▶ [SELECTION]
There is an entrance fee of 6,000 won (approximately $5USD) to visit the temple, and there are small discounts for children and seniors.
It is open from 7:30am to 5pm October through February and 9am to 5pm March through September.
Bulguksa Temple is incredibly popular all year round and gets very busy. It is best to visit the temple first thing in the morning to avoid the crowds.
Samantha Shea Intentional Detours Travel Blog
One of the most incredible places you can visit in Lahore, Pakistan is undoubtedly the Lahore Fort. The massive citadel became a UNESCO World Heritage Site in 1981 and still remains one of the best examples of Mughal architecture in South Asia.
The fort itself has been inhabited for thousands of years, though the modern structure that you can visit today was created in the 1500s. The Mughals occupied the fortress for nearly 200 years, and the most impressive additions to its design were commissioned under Emperor Shah Jahan, the very same man who is responsible for the Taj Mahal.
Three of the most beautiful aspects of the fort include the Picture Wall, the Sheesh Mahal and the Summer Palace. The Picture Wall is adorned with huge, colorful mosaics that are widely considered to be the “greatest artistic triumph” of the entire fort. Right next to the wall, you can see the elephant steps, which were constructed to be large enough for the feet of the elephants who routinely climbed them.
The Sheesh Mahal might be the most magical piece of the site, as it’s a room entirely made up of intricate mirror and fresco work. The Summer Palace is currently undergoing reservations but is a labyrinth of underground chambers that were historically only accessible via the very exclusive Sheesh Mahal.
The Lahore Fort is located at the northern end of the Walled City of Lahore, and is extremely close to two other popular Lahori historical places: the Badshahi Mosque and the Minar-e-Pakistan. The easiest way to reach the fort is by Uber Rickshaw, which is incredibly cheap no matter where in the city you’re staying.
As for fees, the fort costs 500 rupees ($3.17) to enter, which is more than worth it to be able to say you’ve explored one of the most mesmerizing historical sites in all of Asia!
Mal of Raw Mal Roams
Borobudur Temple (Candi Borobudur in the local language) is located on the Indonesian island Java, about an hour’s drive from Yogyakarta in Magelang Regency. Borobudur is the largest Buddhist temple in the world and a UNESCO World Heritage site visited by millions of tourists yearly. It is also an important place of religious worship for Indonesian Buddhists.
The temple was built in the 9th century during the rule of Sailendra dynasty and has got some Indian influences too visible in its architecture. It covers a vast area and consists of several platforms with a massive dome in the centre of the top platform.
There are 504 Buddha statues scattered around the central dome, some of them hidden inside smaller domes, and the walls of the temple are covered in beautiful, intricate carvings.
The best way to fully appreciate this religious architectural marvel is to arrive early and watch the magnificent sunrise over the lush, green forest and hills covered in early morning mist surrounding the temple. It’s one in a lifetime experience that you will not regret!

▶ [AIM OF THE EXERCISE] Carry on the travel write-up about historic sites in Asia, picking up after its last sentence on Borobudur.

▶ [DATA EXCERPTS]
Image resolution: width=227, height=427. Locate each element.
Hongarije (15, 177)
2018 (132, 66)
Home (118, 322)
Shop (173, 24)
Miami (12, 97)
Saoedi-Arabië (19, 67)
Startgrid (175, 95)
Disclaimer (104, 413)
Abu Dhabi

▶ [EXERCISE OUTPUT]
The nearest international airport to Borobudur Temple is Yogyakarta where you can fly to from main airports worldwide. I recommend staying close to the temple complex if you want to visit it during the sunrise, which is highly recommended.
The entrance is $25 for adults and £15 for children up to 10 years old. If you’re planning to see Prambanan temple in Yogyakarta, it is worthwhile to buy a combined ticket for both sites which costs $45.
Kiyomizu-Dera Temple, Kyoto, Japan
Mariza of Hoponworld
In a city filled with historical sites, it’s not hard to see why Kyoto is a firm favorite among culture seekers. Amid the many ancient sites that dot the city, there is one temple, in particular, that should not be overlooked – Kiyomizu-Dera.
Dating back to 778 AD, Kiyomizu-Dera is arguably the most important Buddhist temple in the city and a must-visit place in Kyoto. While it wasn’t the first of Kyoto’s 17 landmarks to be crowned with UNESCO status, it certainly is one of the most impressive temples you’ll ever witness!
Besides its significant religious importance and ancient history, there is yet another reason to visit here. And, that’s the incredible views. Perched on Mount Otowa in Southern Higashiyama, you’ll get unparalleled views of the grounds blanketed with lush forests. At the same time, the city and mountains create a picture-perfect backdrop.
Although the main hall, which was surprisingly built without using a single nail, is the shining star here, there are also numerous trails to explore. These lead to several small shrines, the Koyasu Pagoda, cozy tea houses, and even a sacred waterfall where you drink from one of its three streams.
The temple’s entrance fee is ¥400 (less than USD4), and the grounds are open from 6 am to 6 pm. During spring, summer and autumn, come back at night to enjoy the special night illumination. The last entry is at 9:00 pm. You can take either bus number 100 or 206 from Kyoto Station to get there.
The best time to visit is during autumn when you can see a kaleidoscope of colors no matter which way you turn. Spring is another great time to tour the temple, as you’ll get to enjoy the traditional custom of hanami (cherry blossom viewing).
Geena Truman of Beyond the Bucket List
Catching a glowing pastel sunrise over the Buddhist temples of Bagan is on many travelers’ bucket lists & rightfully so. Watching the warm rays of sunshine light up the crumbling pagodas, the sky painted pink and gold, with hot air balloons floating in the distance is a life-changing experience. 2,500 Buddhist temples, stupas, and monuments are scattered across the small Myanmar town—more than anywhere else in the world.
The ancient stupas are the remnants of the Pagan Kingdom of 1044. The powerful capital city of Burma that rivaled the neighboring Khmer kingdom of the time. Unfortunately, after the fall of Pagan, the temples fell into disrepair and aided by the high earthquake activity of the area–many of the more than 10,000 stupas have long since vanished.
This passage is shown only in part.